Repeat the lines below exactly as written, please, from the line with "This screenshot has height=905, width=1316." to the line with "has width=806, height=666.", both lines included, and no others.
++++ Extracted entries
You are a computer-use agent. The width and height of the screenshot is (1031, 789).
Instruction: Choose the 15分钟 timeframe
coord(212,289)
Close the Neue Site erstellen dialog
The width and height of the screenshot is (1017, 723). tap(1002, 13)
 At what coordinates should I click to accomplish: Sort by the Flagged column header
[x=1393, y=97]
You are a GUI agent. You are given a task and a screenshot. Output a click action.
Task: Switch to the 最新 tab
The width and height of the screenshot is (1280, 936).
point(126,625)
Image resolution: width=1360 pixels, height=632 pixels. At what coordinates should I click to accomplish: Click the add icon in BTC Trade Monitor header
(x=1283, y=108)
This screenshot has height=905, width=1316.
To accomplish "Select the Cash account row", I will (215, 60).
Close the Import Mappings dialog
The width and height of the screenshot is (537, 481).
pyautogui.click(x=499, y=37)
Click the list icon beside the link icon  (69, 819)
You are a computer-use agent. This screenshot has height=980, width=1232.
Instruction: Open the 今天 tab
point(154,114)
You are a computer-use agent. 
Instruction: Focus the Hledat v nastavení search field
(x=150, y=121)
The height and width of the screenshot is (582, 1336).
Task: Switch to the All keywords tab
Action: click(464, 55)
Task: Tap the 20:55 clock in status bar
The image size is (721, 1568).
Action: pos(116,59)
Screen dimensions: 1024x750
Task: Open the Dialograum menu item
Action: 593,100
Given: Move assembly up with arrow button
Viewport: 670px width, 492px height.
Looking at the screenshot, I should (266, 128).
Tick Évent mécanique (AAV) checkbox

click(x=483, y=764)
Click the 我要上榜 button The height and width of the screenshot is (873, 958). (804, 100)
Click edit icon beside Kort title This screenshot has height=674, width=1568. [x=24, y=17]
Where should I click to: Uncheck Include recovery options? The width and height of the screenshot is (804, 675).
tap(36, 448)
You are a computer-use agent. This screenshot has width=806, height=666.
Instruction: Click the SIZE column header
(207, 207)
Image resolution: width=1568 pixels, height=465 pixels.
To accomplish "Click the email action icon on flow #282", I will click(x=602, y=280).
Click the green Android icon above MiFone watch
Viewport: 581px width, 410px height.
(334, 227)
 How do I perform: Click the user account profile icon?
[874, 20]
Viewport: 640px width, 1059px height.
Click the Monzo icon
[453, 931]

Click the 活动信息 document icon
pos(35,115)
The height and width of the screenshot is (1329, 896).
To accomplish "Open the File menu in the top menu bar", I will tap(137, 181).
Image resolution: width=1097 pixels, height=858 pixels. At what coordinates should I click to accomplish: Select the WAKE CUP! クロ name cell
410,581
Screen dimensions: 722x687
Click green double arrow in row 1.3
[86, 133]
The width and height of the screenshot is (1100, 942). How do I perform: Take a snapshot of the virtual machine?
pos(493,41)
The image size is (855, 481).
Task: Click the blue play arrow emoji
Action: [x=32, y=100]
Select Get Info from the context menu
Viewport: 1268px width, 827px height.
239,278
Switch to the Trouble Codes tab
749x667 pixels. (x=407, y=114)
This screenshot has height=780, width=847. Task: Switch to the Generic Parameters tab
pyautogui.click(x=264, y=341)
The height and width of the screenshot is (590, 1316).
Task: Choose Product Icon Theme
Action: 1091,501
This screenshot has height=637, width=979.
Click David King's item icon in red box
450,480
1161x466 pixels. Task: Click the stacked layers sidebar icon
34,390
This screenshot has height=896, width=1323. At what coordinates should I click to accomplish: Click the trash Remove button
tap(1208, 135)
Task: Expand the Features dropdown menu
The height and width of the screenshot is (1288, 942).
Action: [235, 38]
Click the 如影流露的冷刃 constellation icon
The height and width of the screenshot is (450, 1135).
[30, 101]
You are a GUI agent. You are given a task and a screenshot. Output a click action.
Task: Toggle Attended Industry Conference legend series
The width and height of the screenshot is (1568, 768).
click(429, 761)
++++++++
→ **Written solution**:
This screenshot has height=905, width=1316.
To accomplish "Select the Cash account row", I will (215, 60).
Close the Import Mappings dialog
The width and height of the screenshot is (537, 481).
pyautogui.click(x=499, y=37)
Click the list icon beside the link icon  (69, 819)
You are a computer-use agent. This screenshot has height=980, width=1232.
Instruction: Open the 今天 tab
point(154,114)
You are a computer-use agent. 
Instruction: Focus the Hledat v nastavení search field
(x=150, y=121)
The height and width of the screenshot is (582, 1336).
Task: Switch to the All keywords tab
Action: click(464, 55)
Task: Tap the 20:55 clock in status bar
The image size is (721, 1568).
Action: pos(116,59)
Screen dimensions: 1024x750
Task: Open the Dialograum menu item
Action: 593,100
Given: Move assembly up with arrow button
Viewport: 670px width, 492px height.
Looking at the screenshot, I should (266, 128).
Tick Évent mécanique (AAV) checkbox

click(x=483, y=764)
Click the 我要上榜 button The height and width of the screenshot is (873, 958). (804, 100)
Click edit icon beside Kort title This screenshot has height=674, width=1568. [x=24, y=17]
Where should I click to: Uncheck Include recovery options? The width and height of the screenshot is (804, 675).
tap(36, 448)
You are a computer-use agent. This screenshot has width=806, height=666.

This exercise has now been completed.